Ja proponuje w dni parzyste jeździć z noga w podłodze, w dni nieparzyste rozgrzewaj auto na wolnych obrotach lub na postoju. :faint:
Wersja do druku
Ja proponuje w dni parzyste jeździć z noga w podłodze, w dni nieparzyste rozgrzewaj auto na wolnych obrotach lub na postoju. :faint:
Instrukcja obsługi auta Bmw 7
Strona 66.
-Uruchomić silnik nie wciskając pedału gazu.
-Nie rozgrzewać silnika na postoju ale zaraz jechać z umiarkowaną prędkością.
Szkoda ze nie zacytowałeś calej mojej wypowiedzi. :faint: W ten sposób wypaczasz jej sens! ;)Cytat:
Zamieszczone przez RockR
No chyba jednak jest różnica, bo w manualu nawet bez dodawania gazu, przy zwalnianiu i przy hamowaniu silnik trzyma obroty siłą rozpędu, a automat zaraz wysprzęgla!!Cytat:
Zamieszczone przez Damias
Mam prosbę, aby osoby które chcą sobie robić jaja skorzystały z działu "Humor".
Nikt nie ma nic konkretnego do powiedzenia?? Żadnych spraw technicznych itp....??
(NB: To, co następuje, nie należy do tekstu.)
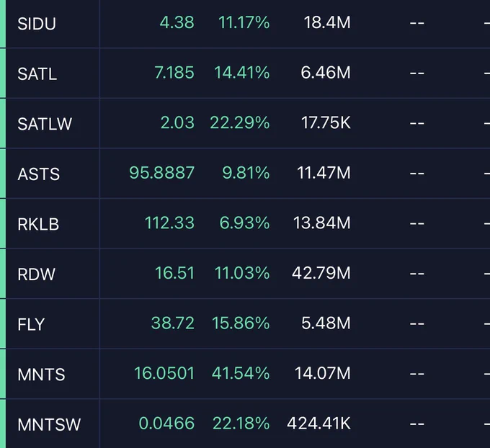Viewport: 490px width, 448px height.
Task: Open the FLY ticker symbol
Action: tap(31, 324)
Neuf - ta instrukcja jest tak precyzyjna.... :faint:
Dla mnie szybko i wyraźnie to wyjaśniło jak postępować - jak chcesz to i w instrukcji papieru toaletowego znajdziesz lukę i coś wymyślisz - Napisałem jak to sprecyzował producent " Odpalić i jechać !! " Jeśli dla ciebie to nie wystarczy ... szkoda - Może w mercedesie Ci to wyjaśnią.Cytat:
Zamieszczone przez RockR
A sprawy techniczne ... Gdy wciskasz pedał gazu i odczuwasz ,że auto "muli" to chyba logiczne ,że nie będziesz dodawał więcej gazu tylko na spokojnie odczekasz kiedy on uzna za stosowne aby się lepiej rozpędzać ....
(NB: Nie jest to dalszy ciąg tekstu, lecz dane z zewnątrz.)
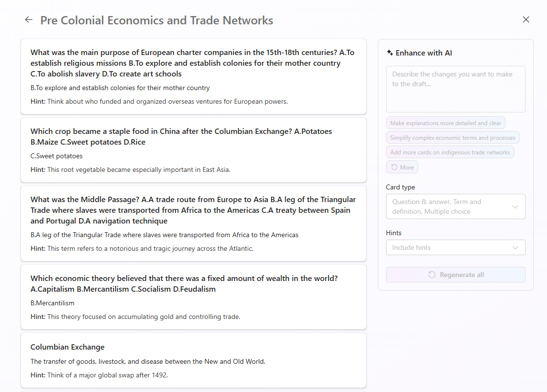Click the Mercantilism answer text
The image size is (547, 392).
[53, 303]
Konkretnie - odpalasz i jedziesz.
W zimnym silniku na wolnych obrotach siła smarowania jest niska, obroty robocze (czyli jak wyżej już wielokrotnie napisano) dla normalnego rozpędzania, dają wystarczające smarowanie dla najmniejszego zużycia.
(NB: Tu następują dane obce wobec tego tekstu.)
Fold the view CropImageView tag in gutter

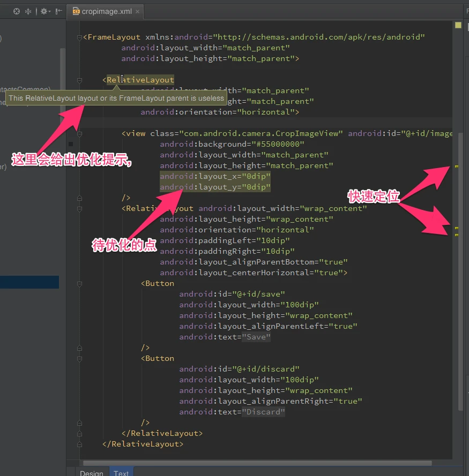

Kiedyś napotkałem program poświęcony właśnie obaleniu jednej ze szkół czyli odpalony silnik pozostawiony na dłuższy czas na postoju, czy jazda bez czekania na rozgrzanie. Okazało się że zużycie silnika zwłaszcza głowicy, zaworów (ogółem góry) jest niższe gdy silnik rozgrzewany jest podczas jazdy.
Od kliku lat jeżdżę dieslami i zawsze po odpaleniu w ostre mrozy pozwalam przez max minutę zassać turbinie olej i jazda. Odpukać taki system jeszcze nie zawiódł ;)
Nie mam pojęcia jakiego dokładnego opisu czy instrukcji się spodziewasz coś w stylu odpalasz czekasz 25sekund po czym ruszasz przy 2500odr/min nie mniej nie więcej tak jedziesz 1600m ...itd?
Wszystko jest uzależnione od wielu czynników zwłaszcza jakości oleju, podobno castrol zaraz po odpaleniu ma wystarczającą lepkość itd do piłowania bez ryzyka uszkodzenia czy wcześniejszego zużycia. Dla właścicieli diesli zwłaszcza złe ich eksploatowanie przez poprzedników jest zmorą, benzynki są bardziej debiloodporne. Szereg czujników kontroluje poprawną prace silnika, jak trzeba wzbogaci dawkę paliwa podniesie obroty itd wszystko po to by ułatwić codzienne używanie auta w każdych warunkach, bez zbędnych rytuałów :]
Podsumowanie - "normalna" jazda dla rozgrzania silnika i skrzyni jest najlepsza.
Pozdrawiam
Dla mnie to jest bardzo proste ,jeśli jest zimniej to przeważnie trzeba drapac szyby ,więc najpierw zapalam ,spokojnie drapie szybki ,a potem powoli jade. Zauważyłem ,że całkiem zimnym napędem nie da sie nawet depnąć ,więc nie próbuje nawet ,jak sie wskazówka wychyli za niebieskie pole to mozna dawać wiecej gazu. Nie wiem czy we wszystkich e 38 ,ale w mojej jest żaluzja na chłodnicy przy zimnym zamknięta więc dość szybko i tak sie mi autko nagrzewa. Na pewno znaczenie ma olej i czy jest stary czy w miare nowy ,a z drugiej strony dając po gazie zimnym samochodem nie zapominajmy,że jeszcze mamy olej w skrzyni automatycznej ,jaki tez powinien miec optymalną temperature pracy.
pozdro :cool:
No i o to chodziło :] - dzieki.
ktoś jeszcze? :>
Oczywiscie ze nalezy odpalic i jechac. Spokojnie ale jechac.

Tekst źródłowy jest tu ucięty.